## What is needed
Retype everything from the start of the rows below down to the line containing "will tap(665, 53).", with both ends included.

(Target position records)
----

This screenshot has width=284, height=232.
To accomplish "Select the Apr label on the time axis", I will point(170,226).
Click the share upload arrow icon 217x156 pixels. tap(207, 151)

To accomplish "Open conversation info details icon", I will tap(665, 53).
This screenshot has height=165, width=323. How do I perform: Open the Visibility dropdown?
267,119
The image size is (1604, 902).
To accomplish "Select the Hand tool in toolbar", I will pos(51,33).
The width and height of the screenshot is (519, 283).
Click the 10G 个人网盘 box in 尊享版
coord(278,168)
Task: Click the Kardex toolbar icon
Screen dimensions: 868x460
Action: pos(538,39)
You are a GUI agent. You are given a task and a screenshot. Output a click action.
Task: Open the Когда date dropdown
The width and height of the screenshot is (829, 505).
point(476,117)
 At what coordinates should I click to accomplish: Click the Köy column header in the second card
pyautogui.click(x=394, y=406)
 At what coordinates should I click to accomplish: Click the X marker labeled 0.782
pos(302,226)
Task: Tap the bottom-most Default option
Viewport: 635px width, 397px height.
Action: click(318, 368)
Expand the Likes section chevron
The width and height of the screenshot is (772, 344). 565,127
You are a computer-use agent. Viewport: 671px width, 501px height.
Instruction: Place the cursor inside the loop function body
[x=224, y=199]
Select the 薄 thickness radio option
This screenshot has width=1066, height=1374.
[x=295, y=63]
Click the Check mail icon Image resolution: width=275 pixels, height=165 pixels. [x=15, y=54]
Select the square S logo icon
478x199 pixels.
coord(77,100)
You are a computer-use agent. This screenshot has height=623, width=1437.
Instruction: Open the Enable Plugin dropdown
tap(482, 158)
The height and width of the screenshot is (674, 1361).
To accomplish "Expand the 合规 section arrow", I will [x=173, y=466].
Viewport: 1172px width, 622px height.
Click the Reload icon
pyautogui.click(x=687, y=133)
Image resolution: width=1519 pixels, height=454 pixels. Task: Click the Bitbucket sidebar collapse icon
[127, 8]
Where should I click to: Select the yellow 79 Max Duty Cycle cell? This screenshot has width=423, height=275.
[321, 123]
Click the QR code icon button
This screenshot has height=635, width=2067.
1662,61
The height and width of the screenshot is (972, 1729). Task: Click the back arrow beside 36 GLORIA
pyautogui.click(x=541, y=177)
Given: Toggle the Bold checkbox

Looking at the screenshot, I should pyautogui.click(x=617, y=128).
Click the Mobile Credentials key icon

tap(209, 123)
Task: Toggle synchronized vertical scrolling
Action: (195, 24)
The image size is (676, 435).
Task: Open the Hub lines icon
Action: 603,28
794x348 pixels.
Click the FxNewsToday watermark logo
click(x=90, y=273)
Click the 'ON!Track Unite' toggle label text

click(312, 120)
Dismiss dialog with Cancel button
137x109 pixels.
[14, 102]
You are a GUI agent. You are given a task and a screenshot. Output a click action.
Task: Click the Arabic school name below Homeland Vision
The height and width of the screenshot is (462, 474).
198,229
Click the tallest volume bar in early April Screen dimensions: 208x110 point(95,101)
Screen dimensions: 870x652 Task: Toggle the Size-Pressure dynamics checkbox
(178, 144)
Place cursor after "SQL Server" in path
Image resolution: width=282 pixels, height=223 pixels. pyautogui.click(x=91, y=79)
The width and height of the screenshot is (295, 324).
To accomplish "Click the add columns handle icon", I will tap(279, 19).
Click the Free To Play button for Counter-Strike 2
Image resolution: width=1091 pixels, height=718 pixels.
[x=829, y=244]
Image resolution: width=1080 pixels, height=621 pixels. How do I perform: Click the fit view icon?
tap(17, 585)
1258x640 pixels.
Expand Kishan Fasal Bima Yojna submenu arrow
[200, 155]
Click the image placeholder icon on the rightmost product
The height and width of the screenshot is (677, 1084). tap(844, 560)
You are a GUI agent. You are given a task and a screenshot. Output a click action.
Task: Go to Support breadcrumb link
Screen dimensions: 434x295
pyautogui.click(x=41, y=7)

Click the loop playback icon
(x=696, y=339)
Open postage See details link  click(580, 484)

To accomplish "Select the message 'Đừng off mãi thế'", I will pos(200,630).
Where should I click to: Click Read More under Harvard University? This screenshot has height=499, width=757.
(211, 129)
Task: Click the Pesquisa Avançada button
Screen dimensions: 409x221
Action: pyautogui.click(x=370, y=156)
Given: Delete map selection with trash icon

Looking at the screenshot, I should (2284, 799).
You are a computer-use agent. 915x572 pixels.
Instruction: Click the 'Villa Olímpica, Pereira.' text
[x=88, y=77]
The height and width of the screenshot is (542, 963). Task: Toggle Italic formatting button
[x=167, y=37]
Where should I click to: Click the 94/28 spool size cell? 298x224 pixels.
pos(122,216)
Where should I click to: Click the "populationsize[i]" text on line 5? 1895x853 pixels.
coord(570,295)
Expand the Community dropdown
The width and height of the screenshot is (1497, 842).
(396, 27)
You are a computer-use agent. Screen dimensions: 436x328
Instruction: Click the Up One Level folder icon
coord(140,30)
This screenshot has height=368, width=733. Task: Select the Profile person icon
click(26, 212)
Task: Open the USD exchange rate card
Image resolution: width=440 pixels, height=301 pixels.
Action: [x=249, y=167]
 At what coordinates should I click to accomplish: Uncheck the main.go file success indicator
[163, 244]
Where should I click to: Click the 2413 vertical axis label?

----

## Completed task
This screenshot has width=284, height=232.
To accomplish "Select the Apr label on the time axis", I will point(170,226).
Click the share upload arrow icon 217x156 pixels. tap(207, 151)

To accomplish "Open conversation info details icon", I will tap(665, 53).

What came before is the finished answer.